Hebatnya Eks Dewas BPJS Terduga Pemerkosa Rizky Amelia jadi Calon Anggota BPK

Hebatnya Eks Dewas BPJS Terduga Pemerkosa Rizky Amelia jadi Calon Anggota BPK

Gelora News
facebook twitter whatsapp


GELORA.CO - Masih ingat dengan Dewan Pengawas BPJS Ketenagakerjaan, Syafri Adnan Baharuddin (SAB), yang diduga memperkosa Rizky Amelia, karyawan kontrak BPJS Ketenagakerjaan, yang kasusnya sampai saat ini belum masuk keranah hukum.

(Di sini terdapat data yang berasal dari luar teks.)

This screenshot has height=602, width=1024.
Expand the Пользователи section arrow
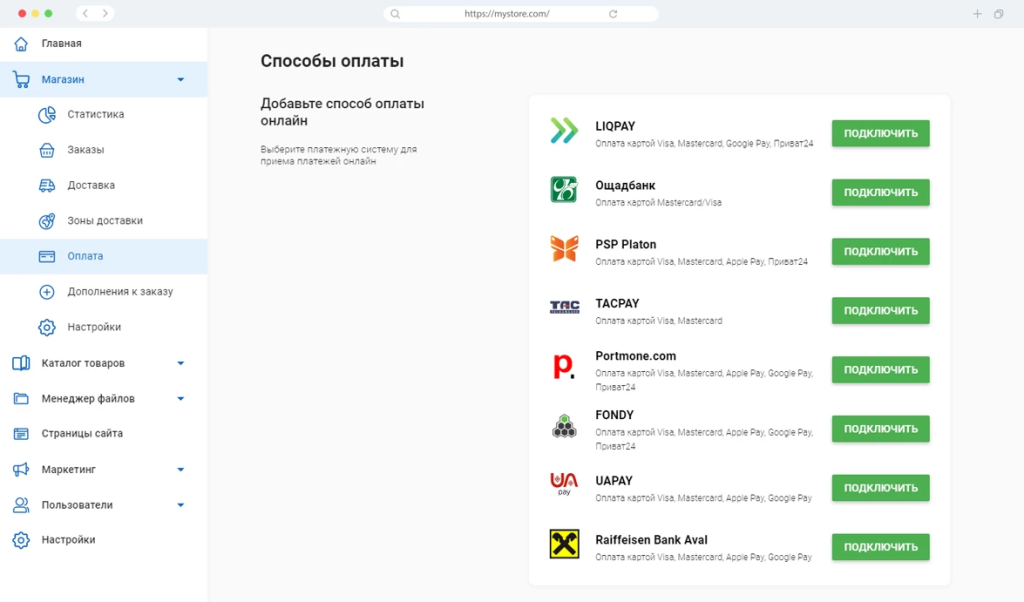coord(181,505)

Terakhir SAB hanya menerima sanksi dipecat dengan hormat dari jabatannya lewat Keputusan Presiden Nomor 12 Tahun 2019. Bukan cuma itu saja, SAB berpeluang menjadi salah satu Anggota BPK, inikan sesuatu yang ironis.

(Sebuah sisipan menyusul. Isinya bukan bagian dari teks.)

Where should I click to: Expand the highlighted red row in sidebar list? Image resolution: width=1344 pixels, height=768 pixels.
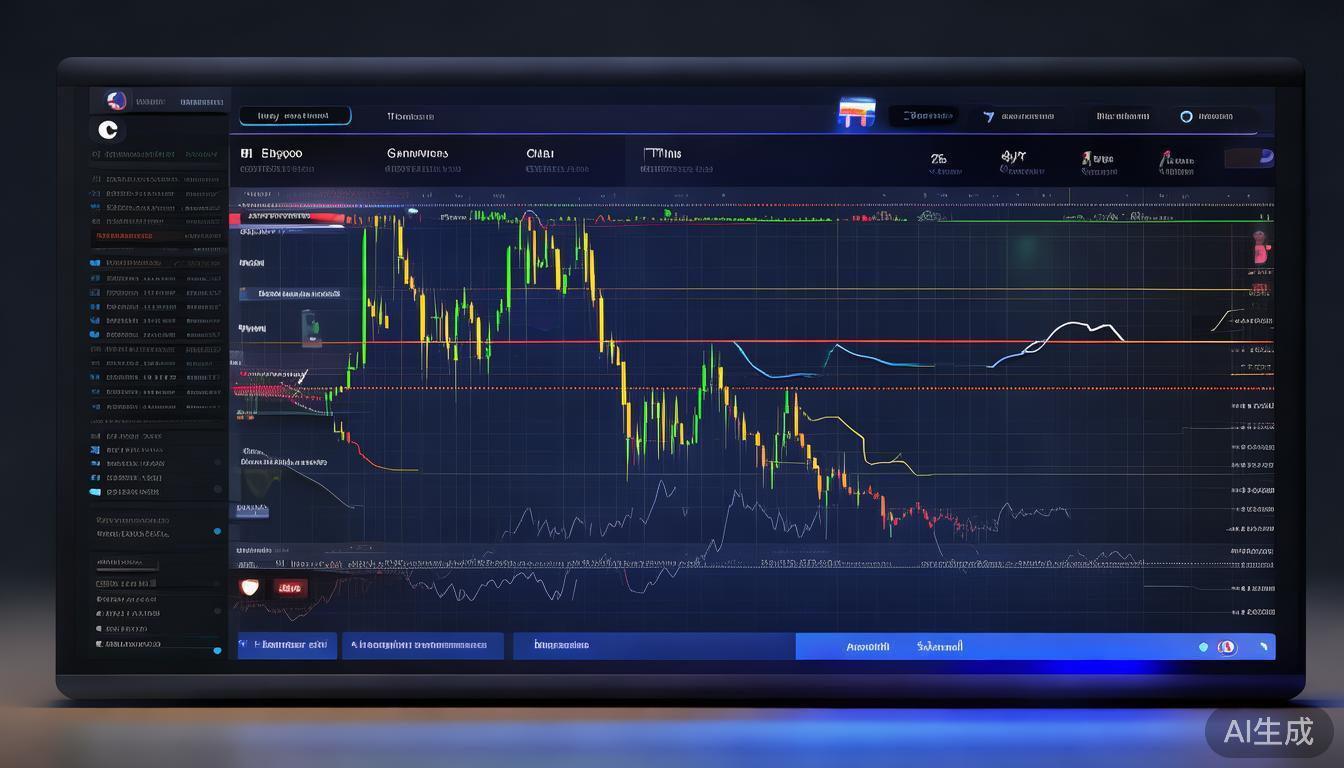pos(155,237)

Sebagai pengacara Rizky Amelia, Haris Azhar, mengkritik Istana Kepresidenan, Kementerian Pemberdayaan Perempuan dan Perlindungan Anak serta Komnas Perempuan dalam kasus pelecehan dan pemerkosaan yang dialami oleh kliennya.

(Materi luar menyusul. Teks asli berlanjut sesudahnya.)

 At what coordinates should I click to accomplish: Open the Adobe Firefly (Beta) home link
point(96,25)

Haris menyesalkan ketiga lembaga ini tidak mengawal kasus yang menimpa kliennya, seharusnya memberikan perhatian dan pengawasan terhadap kasus tersebut. Menurut Haris, lembaga-lembaga itu seharusnya bisa mengawal kasus hingga ke kepolisian untuk melihat proses pidana berjalan dengan baik atau tidak.

"Saya tidak mengerti tiga lembaga ini kemana saja dan ngapain saja?," ujar Haris saat dihubungi Tempo pada Senin, 12 Agustus 2019.

Sebagaimana diketahui, Rizky Amelia mengungkapkan kasus pelecehan dan pemekosaan itu kepada publik pada 28 Desember 2018. Dia mengaku dilecehkan secara seksual oleh Syafri selama dua tahun menjadi sekretaris pribadi dalam kurun 2016 hingga 2018.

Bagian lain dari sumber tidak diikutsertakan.